»»

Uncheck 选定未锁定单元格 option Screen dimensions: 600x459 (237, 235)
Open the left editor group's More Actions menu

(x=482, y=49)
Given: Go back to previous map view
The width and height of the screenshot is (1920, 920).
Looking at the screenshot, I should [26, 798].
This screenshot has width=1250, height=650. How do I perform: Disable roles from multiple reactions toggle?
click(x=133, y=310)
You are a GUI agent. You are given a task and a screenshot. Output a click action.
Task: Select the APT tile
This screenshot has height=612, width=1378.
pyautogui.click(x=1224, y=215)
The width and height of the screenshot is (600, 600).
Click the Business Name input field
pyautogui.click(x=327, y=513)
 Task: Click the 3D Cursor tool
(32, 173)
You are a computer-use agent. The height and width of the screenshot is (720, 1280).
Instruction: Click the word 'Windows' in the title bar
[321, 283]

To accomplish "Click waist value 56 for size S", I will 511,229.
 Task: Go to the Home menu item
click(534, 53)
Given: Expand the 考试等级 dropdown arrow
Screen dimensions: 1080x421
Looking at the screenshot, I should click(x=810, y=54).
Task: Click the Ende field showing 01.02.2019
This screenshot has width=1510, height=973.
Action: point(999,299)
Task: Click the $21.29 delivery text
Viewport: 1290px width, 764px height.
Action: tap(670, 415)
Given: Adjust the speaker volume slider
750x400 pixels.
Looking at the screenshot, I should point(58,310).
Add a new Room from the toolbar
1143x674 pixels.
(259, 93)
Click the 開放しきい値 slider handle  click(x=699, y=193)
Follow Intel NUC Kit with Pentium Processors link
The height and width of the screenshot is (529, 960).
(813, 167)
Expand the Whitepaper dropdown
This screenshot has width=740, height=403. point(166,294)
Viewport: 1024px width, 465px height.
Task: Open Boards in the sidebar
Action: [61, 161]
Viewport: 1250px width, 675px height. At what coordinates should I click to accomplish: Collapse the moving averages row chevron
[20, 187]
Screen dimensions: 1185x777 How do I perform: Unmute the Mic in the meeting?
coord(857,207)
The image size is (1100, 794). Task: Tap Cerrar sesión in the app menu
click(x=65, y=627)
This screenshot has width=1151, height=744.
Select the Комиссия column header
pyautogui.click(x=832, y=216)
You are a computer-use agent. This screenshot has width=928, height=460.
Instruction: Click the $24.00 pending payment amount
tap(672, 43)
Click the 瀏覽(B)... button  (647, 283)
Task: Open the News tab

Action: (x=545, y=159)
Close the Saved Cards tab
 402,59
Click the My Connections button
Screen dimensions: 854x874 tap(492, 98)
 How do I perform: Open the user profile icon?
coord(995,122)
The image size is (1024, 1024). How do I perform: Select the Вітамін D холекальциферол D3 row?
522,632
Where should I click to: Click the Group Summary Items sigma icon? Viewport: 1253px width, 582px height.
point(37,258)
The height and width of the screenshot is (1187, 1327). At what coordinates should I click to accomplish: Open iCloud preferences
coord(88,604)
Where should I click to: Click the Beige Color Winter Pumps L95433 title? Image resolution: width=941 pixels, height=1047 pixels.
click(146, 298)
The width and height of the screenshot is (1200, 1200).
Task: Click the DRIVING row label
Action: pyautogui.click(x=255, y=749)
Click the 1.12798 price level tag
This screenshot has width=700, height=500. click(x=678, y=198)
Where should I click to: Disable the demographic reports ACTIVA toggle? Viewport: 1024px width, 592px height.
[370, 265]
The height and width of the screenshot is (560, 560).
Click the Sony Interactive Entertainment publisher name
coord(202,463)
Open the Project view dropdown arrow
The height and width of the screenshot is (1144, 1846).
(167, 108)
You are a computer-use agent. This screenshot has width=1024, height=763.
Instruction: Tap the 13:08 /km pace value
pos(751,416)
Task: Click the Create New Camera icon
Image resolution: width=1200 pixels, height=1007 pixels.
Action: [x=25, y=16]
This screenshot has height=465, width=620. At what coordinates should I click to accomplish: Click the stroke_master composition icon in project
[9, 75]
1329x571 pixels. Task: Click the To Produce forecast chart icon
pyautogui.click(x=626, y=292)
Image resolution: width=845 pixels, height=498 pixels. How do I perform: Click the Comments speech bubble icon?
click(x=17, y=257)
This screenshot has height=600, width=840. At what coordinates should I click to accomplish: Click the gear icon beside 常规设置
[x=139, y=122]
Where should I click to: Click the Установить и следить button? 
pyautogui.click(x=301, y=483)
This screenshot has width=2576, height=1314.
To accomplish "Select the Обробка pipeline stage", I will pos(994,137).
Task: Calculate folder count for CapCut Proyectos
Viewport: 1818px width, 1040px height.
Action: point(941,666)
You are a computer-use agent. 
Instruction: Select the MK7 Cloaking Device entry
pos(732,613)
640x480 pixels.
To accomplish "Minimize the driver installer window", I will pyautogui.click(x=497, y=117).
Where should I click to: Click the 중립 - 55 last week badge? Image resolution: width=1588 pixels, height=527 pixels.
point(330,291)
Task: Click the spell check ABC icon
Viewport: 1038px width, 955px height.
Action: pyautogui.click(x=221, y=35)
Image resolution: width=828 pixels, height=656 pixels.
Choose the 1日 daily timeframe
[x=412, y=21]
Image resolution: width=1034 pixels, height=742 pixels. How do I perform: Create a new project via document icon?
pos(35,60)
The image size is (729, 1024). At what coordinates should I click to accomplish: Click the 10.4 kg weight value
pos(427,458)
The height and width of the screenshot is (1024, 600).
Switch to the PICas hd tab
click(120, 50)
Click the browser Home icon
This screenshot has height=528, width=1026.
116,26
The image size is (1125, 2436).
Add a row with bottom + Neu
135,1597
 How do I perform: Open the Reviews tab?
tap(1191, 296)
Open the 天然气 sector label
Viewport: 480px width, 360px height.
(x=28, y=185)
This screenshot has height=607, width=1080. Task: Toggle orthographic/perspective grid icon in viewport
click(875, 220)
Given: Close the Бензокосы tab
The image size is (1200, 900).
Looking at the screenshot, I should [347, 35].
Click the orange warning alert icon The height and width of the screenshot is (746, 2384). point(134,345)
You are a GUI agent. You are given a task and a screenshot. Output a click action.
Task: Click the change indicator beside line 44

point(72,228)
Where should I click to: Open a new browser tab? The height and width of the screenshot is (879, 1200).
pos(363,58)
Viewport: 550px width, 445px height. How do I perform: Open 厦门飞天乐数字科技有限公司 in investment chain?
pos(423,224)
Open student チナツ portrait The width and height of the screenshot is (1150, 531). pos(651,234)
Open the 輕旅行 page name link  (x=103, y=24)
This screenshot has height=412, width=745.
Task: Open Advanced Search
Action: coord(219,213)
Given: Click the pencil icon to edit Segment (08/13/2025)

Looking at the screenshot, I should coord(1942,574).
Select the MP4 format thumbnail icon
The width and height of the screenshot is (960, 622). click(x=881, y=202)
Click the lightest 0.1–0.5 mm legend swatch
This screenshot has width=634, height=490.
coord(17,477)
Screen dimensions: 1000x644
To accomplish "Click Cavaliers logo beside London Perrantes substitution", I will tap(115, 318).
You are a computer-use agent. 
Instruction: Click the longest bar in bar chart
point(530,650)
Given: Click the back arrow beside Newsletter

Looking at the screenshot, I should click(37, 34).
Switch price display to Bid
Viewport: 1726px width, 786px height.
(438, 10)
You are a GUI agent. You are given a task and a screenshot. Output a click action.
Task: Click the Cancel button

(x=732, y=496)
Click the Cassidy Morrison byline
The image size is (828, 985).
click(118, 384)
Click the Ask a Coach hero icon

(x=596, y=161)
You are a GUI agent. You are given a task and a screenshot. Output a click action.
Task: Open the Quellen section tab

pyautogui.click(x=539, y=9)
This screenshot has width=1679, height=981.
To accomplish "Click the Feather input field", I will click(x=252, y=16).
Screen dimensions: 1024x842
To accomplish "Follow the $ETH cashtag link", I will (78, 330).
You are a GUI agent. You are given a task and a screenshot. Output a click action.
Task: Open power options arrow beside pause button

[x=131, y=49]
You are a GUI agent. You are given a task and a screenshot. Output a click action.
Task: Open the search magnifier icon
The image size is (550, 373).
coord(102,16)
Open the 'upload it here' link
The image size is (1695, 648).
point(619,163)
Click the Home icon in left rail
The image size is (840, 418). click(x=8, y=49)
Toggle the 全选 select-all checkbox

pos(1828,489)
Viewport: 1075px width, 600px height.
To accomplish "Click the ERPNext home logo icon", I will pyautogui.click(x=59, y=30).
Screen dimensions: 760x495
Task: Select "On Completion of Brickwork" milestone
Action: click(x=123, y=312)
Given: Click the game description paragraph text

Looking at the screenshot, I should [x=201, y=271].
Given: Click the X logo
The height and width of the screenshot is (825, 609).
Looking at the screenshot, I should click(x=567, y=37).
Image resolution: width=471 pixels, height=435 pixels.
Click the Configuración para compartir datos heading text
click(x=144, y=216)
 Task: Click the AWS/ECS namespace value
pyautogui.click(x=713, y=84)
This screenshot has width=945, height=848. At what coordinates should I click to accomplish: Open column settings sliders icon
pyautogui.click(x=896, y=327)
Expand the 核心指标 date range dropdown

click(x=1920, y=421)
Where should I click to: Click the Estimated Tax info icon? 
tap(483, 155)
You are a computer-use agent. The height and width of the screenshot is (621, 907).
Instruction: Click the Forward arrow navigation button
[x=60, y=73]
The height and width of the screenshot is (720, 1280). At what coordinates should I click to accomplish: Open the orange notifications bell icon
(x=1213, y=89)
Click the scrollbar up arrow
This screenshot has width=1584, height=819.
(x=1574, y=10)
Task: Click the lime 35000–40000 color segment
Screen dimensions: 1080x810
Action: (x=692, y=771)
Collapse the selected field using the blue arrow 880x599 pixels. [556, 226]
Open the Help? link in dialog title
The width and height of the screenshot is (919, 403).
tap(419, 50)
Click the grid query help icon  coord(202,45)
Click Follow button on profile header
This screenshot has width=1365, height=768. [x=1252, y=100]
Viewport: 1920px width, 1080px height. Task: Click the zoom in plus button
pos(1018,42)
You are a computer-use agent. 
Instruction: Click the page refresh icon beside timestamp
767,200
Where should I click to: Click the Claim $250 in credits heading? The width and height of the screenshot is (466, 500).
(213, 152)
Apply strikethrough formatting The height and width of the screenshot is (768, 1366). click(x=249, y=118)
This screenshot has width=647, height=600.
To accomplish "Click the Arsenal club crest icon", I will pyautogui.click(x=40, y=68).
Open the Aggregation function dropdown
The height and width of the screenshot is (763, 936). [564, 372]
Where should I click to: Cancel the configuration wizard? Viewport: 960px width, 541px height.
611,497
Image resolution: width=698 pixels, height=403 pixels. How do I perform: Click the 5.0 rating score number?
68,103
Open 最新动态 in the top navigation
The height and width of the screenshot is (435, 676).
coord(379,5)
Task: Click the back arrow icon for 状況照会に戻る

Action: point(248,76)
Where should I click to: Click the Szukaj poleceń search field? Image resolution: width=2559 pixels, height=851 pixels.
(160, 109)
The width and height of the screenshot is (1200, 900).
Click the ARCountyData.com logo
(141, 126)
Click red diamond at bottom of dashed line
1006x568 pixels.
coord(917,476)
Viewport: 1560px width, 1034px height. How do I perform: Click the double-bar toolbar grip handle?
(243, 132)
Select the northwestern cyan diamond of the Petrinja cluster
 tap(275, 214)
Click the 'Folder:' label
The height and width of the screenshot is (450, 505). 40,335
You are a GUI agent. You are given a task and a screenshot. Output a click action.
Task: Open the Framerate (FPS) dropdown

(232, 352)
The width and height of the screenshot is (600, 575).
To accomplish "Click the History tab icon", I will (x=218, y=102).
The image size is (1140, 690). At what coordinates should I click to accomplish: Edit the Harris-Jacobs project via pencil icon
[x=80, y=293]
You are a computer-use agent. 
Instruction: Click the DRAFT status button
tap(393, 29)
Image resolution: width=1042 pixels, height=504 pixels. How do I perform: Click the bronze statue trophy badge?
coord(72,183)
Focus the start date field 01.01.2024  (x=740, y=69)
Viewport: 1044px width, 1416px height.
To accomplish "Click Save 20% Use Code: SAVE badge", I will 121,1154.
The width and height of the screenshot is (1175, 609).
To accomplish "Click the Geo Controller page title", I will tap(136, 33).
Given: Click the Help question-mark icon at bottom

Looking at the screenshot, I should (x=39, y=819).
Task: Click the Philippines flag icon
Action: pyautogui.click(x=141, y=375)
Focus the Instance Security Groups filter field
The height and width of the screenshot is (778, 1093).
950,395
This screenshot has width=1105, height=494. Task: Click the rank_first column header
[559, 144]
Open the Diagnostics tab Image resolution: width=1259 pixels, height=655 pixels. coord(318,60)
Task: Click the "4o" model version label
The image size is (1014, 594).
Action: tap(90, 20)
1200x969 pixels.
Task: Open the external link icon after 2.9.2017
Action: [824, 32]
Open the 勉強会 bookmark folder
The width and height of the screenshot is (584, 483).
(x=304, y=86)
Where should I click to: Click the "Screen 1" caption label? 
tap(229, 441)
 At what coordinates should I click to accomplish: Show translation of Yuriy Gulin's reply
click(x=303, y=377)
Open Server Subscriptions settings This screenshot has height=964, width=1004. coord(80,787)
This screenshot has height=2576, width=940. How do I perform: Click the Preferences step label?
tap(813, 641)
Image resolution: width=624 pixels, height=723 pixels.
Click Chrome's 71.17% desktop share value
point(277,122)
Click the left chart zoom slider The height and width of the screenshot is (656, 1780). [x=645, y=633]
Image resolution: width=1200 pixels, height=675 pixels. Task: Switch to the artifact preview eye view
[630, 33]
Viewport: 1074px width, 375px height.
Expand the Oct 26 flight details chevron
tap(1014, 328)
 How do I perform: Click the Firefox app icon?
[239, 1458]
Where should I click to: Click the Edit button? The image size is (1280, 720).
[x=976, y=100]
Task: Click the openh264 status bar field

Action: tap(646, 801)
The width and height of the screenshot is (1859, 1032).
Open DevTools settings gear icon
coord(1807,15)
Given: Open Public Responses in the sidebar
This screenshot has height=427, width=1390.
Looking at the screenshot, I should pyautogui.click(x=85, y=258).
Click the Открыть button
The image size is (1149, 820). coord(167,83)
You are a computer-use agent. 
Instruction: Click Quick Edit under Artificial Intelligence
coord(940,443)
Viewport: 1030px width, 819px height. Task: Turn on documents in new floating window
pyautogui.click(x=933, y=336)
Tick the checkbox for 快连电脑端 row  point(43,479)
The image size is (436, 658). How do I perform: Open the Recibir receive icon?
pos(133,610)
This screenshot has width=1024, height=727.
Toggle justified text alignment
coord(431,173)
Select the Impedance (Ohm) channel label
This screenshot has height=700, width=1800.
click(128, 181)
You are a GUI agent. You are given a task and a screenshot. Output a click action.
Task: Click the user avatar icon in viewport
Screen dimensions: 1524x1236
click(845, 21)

««

EXERCISE »
The range runs from the line above containing "Click Follow button on profile header" to the line containing "Click red diamond at bottom of dashed line", inclusive. Restate those lines word for word and no others.

RESPONSE BELOW »
Click Follow button on profile header
This screenshot has width=1365, height=768. [x=1252, y=100]
Viewport: 1920px width, 1080px height. Task: Click the zoom in plus button
pos(1018,42)
You are a computer-use agent. 
Instruction: Click the page refresh icon beside timestamp
767,200
Where should I click to: Click the Claim $250 in credits heading? The width and height of the screenshot is (466, 500).
(213, 152)
Apply strikethrough formatting The height and width of the screenshot is (768, 1366). click(x=249, y=118)
This screenshot has width=647, height=600.
To accomplish "Click the Arsenal club crest icon", I will pyautogui.click(x=40, y=68).
Open the Aggregation function dropdown
The height and width of the screenshot is (763, 936). [564, 372]
Where should I click to: Cancel the configuration wizard? Viewport: 960px width, 541px height.
611,497
Image resolution: width=698 pixels, height=403 pixels. How do I perform: Click the 5.0 rating score number?
68,103
Open 最新动态 in the top navigation
The height and width of the screenshot is (435, 676).
coord(379,5)
Task: Click the back arrow icon for 状況照会に戻る

Action: point(248,76)
Where should I click to: Click the Szukaj poleceń search field? Image resolution: width=2559 pixels, height=851 pixels.
(160, 109)
The width and height of the screenshot is (1200, 900).
Click the ARCountyData.com logo
(141, 126)
Click red diamond at bottom of dashed line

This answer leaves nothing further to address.